You suspect that, perhaps, loans that included personal statements in their applications were given higher interest rates than loans that didn't include personal statements in their applications. This is true in `loans`:

In [None]:
display(loans.assign(has_ps=loans['desc'].notna()).groupby('has_ps')['int_rate'].describe())
create_kde_plotly(
    loans.assign(has_ps=loans['desc'].notna()),
    'has_ps',
    True,
    False,
    'int_rate',
    title='Distributions of Interest Rates<br>Based on Inclusion of Personal Statement'
)

But remember, `loans` is just a sample from a much larger population of loan applications. Is this observed difference statistically significant? Let's perform a permutation test.

<br>

---


### Question 4 (Checkpoint Question)

<a name='Question-4'></a> 

([return to the outline](#outline))

#### `ps_test`

Complete the implementation of the function `ps_test`, which takes in two arguments – a DataFrame like `loans` and a number `N` of repetitions – and returns the p-value for the following permutation test:

- **Null Hypothesis**: Interest rates given to applications with personal statements are the same, on average, as the interest rates given to applications without personal statements.
- **Alternative Hypothesis**: Interest rates given to applications with personal statements are larger on average than interest rates given to applications without personal statements.

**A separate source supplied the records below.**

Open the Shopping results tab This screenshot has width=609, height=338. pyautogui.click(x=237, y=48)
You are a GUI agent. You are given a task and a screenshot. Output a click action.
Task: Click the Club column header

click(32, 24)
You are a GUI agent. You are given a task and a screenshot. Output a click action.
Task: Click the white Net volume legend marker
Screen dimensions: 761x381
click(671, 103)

As your test statistic, use the **difference in group means (with statement mean minus without statement mean)**.

<br>


#### `missingness_mechanism`

While not stated above explicitly, we can interpret our permutation test as one that assesses whether the missingness of a personal statement is dependent on interest rate.

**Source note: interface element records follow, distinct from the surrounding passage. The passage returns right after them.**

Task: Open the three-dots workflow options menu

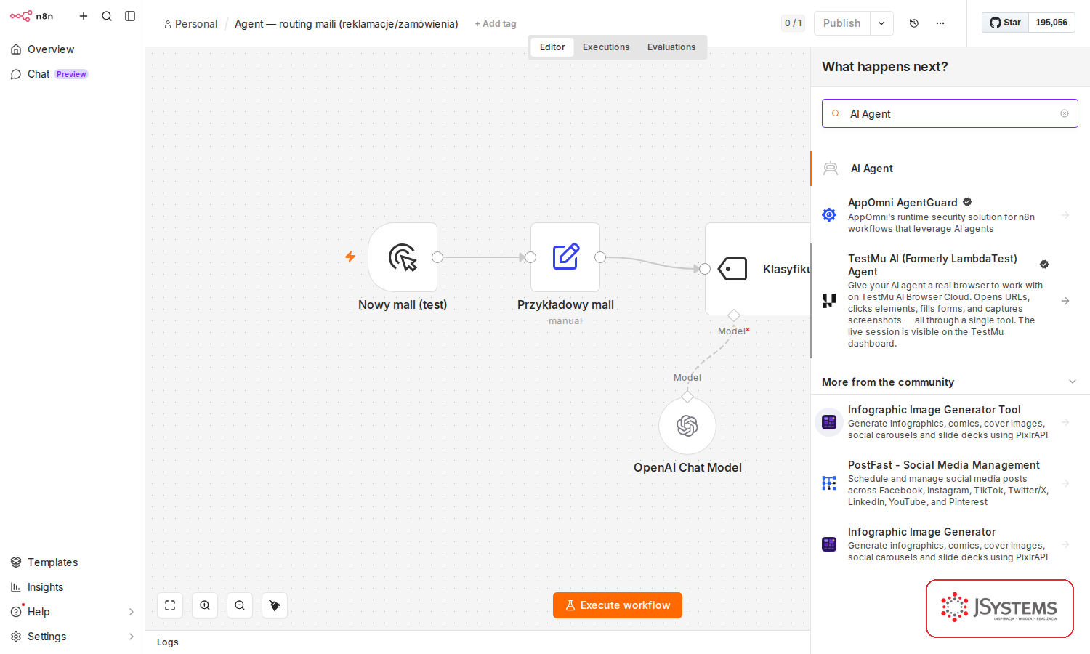Action: 940,23
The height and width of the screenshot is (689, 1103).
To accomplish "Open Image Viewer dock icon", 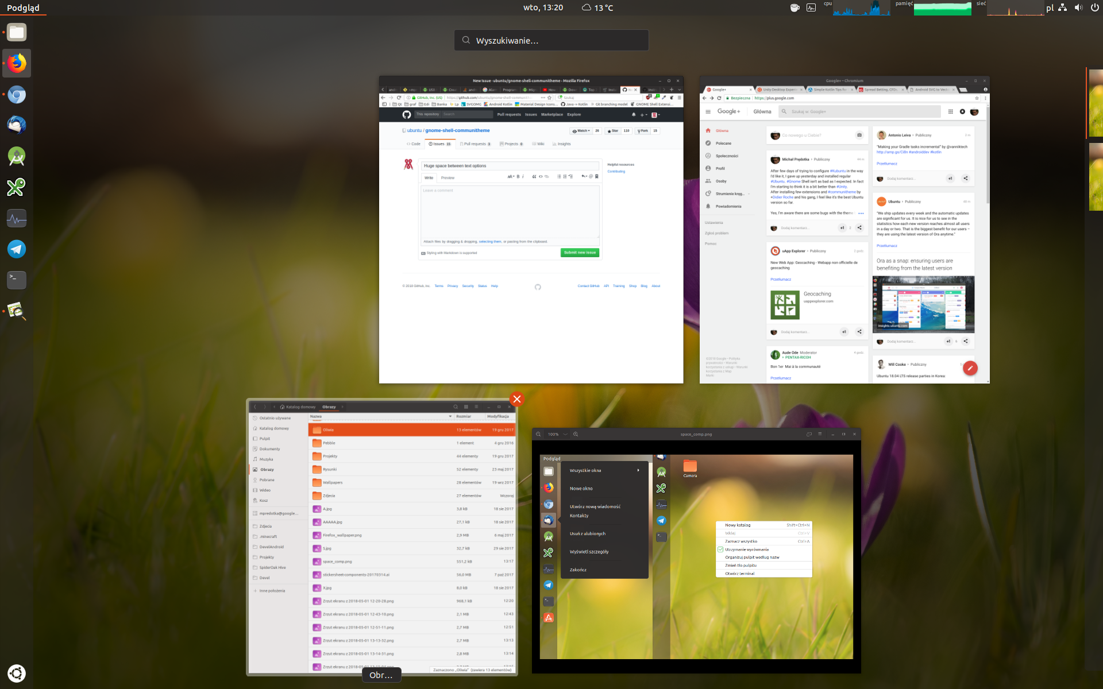I will (x=17, y=311).
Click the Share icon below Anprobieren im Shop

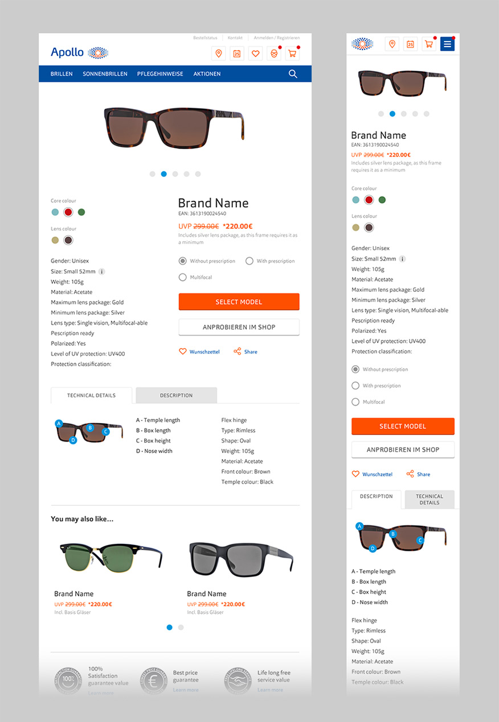click(238, 352)
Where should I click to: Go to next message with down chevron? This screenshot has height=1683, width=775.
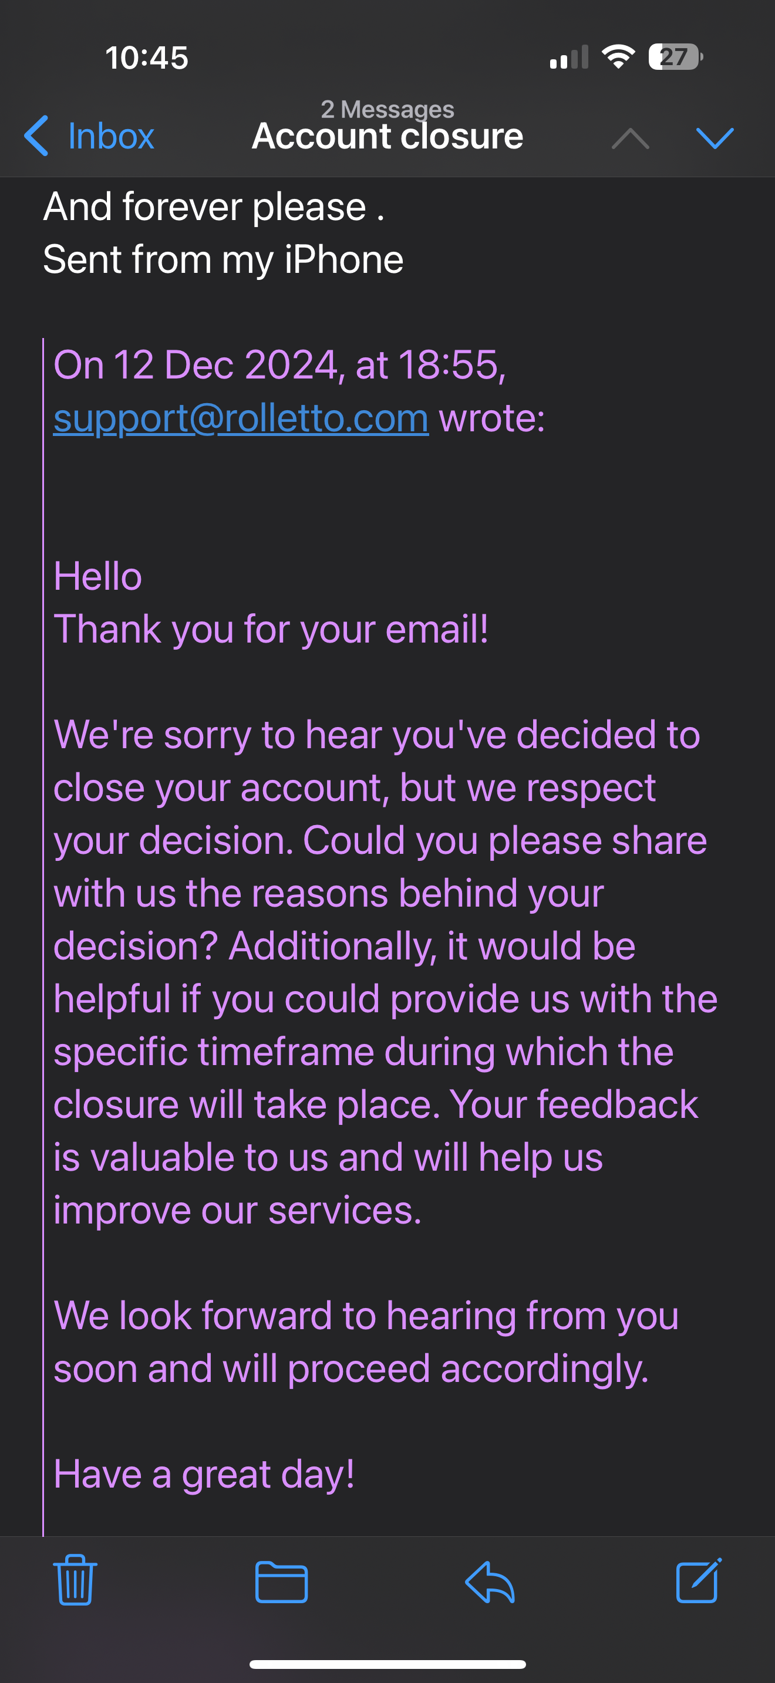point(715,138)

Run your `ps_test` function with 5000 repetitions. Given the p-value you saw, what do you believe is the most likely missingness mechanism of the personal statement column, assuming we've narrowed down the missingness mechanism to these two options?

1. Missing completely at random (MCAR).
1. Missing at random (MAR) dependent on interest rate.

Complete the implementation of the function `missingness_mechanism`, which takes in no arguments and returns either 1 or 2, corresponding to your answer to the question above.

<br>

#### `argument_for_nmar`

In the function above, we had you use your permutation test to decide between MCAR and MAR as the likely missingness mechanism for personal statements. But, you could make an argument that personal statements are not missing at random (NMAR), too.

Complete the implementation of the function `argument_for_nmar`, which takes in no arguments and returns a **string** with a one-sentence justification as to why personal statements may be not missing at random.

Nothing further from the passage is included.